My sister lived wild. She stepped outside of conformity from the time she was just a young teen. Because I don’t believe that there is any such thing as behavior without reason, I find myself wondering what had happened to her to send her on her ultimately self-destructive path.
I really don’t want to delve too deeply into that here. The truth is, I will never really know. And really, there is nothing I can do about any of what may or may not have happened back then. There certainly wasn’t anything I could have done at the time. She may have only been 13 or so when she began to live as she chose; but I was barely 7.
Both of us were children, and both of us, therefore, blameless.
What I wanted to share with you was that in the last twenty years or so, I made a conscious choice to let go of past hurts, and live my life according to my own moral code. She was my sister; I was there for her when I could be, and helped her if at all possible.
I would drive to the city to spend the day ferrying her and her husband about, as neither of them drove or had access to a car; when she needed to go somewhere special, like when she wanted to get him his recliner, I took them to the stores they could not easily reach by bus.
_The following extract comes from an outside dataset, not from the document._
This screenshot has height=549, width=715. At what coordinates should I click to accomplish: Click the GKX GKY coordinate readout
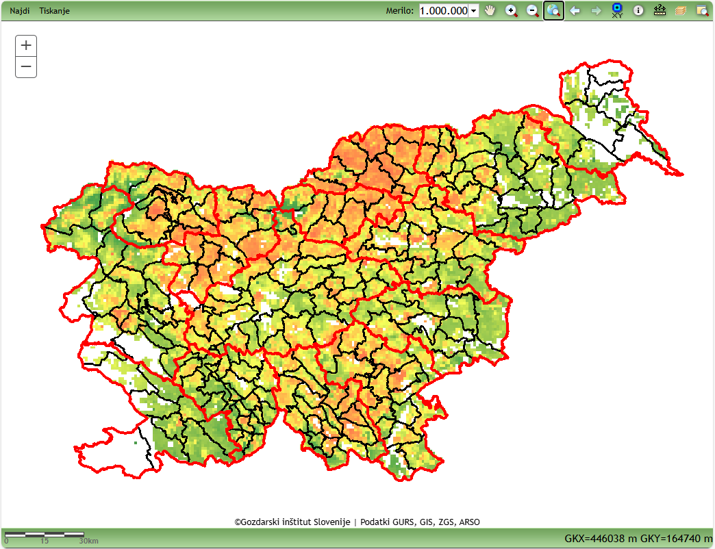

Every spring except this last one, I would bring her out to the countryside near to where we grew up so she could cut a bucket full of lilac stems. No, they don’t last much more than 48 hours, but for that short time she had the pleasure of them, and the memories of her youth.
She had planters on her tiny apartment’s balcony filled with flowers she would acquire when I would take her out to the garden center in May– whichever garden center she wanted to visit, made no difference to me. I think, over the years, we hit most of them in a twenty-five mile radius.
Each December I would buy her an amaryllis and several boxes of chocolate covered cherries. I consistently refused payment for these things or for the gas to drive her around to wherever she needed to go.
In short, I did what I could do and now, now that she is gone, I can say I have no regrets. I didn’t let the past stand in the way. Make no mistake, dealing with her as I have done these past many years was quite difficult. She could push my buttons like no other, and wasn’t always—or even often—kind to me.
But I did what I could do, and I have no regrets.
Maybe there is someone in your life with whom you need to mend a fence; maybe it means that you will be swallowing your pride to do so. But maybe that would be a less bitter tonic for you to ingest than a lifetime of regret from which there is no relief, should you fail to do so.
Once a person is gone, then all chances to mend fences, to make apologies, or to make a difference are lost forever. And in the place of that hope, the bitter root of regret will grow and thrive and could end up consuming far more than its fair portion.